Secondary Oral Symbol Digit Test This instrument is a measure of processing speed. (Denboer et al. 2014). The participant is presented with a set of nine symbols on the computer screen, each associated with a number 1-9, and is then presented with a series of symbols without numbers and is asked to orally say each number that should go with that symbol, without skipping any. The score is equal to the number of symbols correctly identified orally within two minutes. This takes approximately 3 minutes. Change from baseline to 5 days, 1 month, and 3 months after last intervention visit.

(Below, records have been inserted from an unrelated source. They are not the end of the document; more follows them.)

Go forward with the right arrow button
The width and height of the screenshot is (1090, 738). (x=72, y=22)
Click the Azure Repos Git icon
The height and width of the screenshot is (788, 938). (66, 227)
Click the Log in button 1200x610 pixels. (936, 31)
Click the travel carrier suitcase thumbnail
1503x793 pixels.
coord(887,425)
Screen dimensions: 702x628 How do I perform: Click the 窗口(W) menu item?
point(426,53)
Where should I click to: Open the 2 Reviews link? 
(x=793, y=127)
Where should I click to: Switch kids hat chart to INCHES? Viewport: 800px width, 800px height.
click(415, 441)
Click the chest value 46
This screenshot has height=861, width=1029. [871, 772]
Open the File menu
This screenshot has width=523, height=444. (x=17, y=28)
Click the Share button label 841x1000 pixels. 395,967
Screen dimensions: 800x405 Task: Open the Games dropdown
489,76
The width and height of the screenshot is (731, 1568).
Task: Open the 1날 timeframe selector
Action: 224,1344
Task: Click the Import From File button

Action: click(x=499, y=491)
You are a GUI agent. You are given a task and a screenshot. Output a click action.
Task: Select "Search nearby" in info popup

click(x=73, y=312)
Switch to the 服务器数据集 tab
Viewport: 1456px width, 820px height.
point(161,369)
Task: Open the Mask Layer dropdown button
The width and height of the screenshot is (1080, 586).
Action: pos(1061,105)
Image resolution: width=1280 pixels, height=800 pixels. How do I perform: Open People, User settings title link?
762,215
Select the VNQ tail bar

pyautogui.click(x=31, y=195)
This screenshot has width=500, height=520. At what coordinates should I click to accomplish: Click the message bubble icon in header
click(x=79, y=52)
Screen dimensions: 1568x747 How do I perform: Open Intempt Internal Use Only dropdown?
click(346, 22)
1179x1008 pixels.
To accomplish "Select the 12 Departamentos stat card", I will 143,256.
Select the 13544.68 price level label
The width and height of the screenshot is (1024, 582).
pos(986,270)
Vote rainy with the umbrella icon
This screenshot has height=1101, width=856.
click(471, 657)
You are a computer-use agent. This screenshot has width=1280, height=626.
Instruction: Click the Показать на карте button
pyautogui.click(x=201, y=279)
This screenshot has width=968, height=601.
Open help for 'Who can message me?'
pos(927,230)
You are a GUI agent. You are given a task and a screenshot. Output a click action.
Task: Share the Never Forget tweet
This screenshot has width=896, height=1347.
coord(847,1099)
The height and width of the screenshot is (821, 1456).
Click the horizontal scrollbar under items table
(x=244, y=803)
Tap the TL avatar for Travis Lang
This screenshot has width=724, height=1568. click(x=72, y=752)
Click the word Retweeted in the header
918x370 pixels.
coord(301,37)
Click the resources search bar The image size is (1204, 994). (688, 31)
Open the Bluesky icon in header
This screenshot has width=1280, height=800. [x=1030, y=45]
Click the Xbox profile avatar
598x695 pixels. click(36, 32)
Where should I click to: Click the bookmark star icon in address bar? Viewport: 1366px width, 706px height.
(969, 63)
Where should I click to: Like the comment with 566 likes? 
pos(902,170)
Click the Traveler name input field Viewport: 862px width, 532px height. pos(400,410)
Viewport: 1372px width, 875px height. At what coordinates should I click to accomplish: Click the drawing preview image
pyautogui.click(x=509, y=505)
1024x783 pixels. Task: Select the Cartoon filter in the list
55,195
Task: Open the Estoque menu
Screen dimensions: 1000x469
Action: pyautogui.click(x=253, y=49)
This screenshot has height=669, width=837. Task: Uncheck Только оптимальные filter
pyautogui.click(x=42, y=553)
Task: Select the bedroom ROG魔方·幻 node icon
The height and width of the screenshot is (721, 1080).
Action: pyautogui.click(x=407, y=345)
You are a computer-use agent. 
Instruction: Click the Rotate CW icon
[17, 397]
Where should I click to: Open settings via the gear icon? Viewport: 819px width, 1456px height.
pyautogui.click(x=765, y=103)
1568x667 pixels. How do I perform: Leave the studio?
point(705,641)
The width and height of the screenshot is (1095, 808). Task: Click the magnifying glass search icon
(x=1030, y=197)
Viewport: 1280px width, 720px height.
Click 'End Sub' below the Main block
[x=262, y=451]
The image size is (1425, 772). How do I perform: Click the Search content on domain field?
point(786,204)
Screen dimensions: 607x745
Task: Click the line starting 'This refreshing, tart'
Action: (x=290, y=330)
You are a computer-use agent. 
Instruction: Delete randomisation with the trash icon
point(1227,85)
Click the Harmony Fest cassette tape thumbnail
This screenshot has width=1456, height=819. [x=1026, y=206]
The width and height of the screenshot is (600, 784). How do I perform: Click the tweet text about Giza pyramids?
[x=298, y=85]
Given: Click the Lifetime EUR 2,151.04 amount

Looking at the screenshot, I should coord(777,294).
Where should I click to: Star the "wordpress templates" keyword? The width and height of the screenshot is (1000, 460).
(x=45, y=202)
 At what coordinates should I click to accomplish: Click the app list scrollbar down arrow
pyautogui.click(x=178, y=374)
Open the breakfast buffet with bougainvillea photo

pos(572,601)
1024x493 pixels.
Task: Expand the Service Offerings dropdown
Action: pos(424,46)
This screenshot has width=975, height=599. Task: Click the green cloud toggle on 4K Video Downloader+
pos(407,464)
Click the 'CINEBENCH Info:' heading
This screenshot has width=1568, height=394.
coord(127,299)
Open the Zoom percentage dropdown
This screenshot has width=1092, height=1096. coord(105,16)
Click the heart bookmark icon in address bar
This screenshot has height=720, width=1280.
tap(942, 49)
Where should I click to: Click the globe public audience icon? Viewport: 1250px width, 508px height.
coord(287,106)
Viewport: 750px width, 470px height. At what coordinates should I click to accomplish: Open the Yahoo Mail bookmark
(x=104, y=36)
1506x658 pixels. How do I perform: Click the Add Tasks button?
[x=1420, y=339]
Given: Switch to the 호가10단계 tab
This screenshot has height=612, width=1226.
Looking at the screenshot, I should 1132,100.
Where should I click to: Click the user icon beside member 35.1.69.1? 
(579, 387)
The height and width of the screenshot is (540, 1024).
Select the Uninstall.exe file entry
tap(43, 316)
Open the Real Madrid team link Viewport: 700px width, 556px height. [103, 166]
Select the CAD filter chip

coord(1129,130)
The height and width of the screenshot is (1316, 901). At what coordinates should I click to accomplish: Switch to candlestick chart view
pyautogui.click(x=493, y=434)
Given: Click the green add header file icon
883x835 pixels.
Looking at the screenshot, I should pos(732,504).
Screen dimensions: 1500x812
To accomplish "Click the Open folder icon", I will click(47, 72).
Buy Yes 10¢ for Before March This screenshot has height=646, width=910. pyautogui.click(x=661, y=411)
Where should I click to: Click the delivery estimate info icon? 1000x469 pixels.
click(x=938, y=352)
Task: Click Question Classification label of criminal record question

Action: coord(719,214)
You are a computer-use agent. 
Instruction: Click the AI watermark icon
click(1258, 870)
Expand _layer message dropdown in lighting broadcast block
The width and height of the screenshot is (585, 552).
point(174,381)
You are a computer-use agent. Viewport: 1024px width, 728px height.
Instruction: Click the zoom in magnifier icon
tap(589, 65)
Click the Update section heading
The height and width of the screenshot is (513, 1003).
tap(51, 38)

Secondary Cogstate Brief Battery The Cogstate Battery is a computerized cognitive assessment program which measures a wide
range of cognitive functions (e.g. psychomotor speed, reaction time, working memory, divided
attention, learning), which can be repeated with little to none observed practice effects (Falleti
2006). All tasks within the battery were adaptations of standard neuro-psychological and
experimental psychological tests. Time to administer requires approximately 15-20 minutes
consists of 8 tasks in the form of card games that are presented in succession.
Change from baseline to 5 days, 1 month, and 3 months after last intervention visit.
Secondary Quality of Life To asses quality of life the Quality of Life in Epilepsy Inventory 31 will be administered. Change from baseline to 5 days, 1 month, and 3 months after last intervention visit.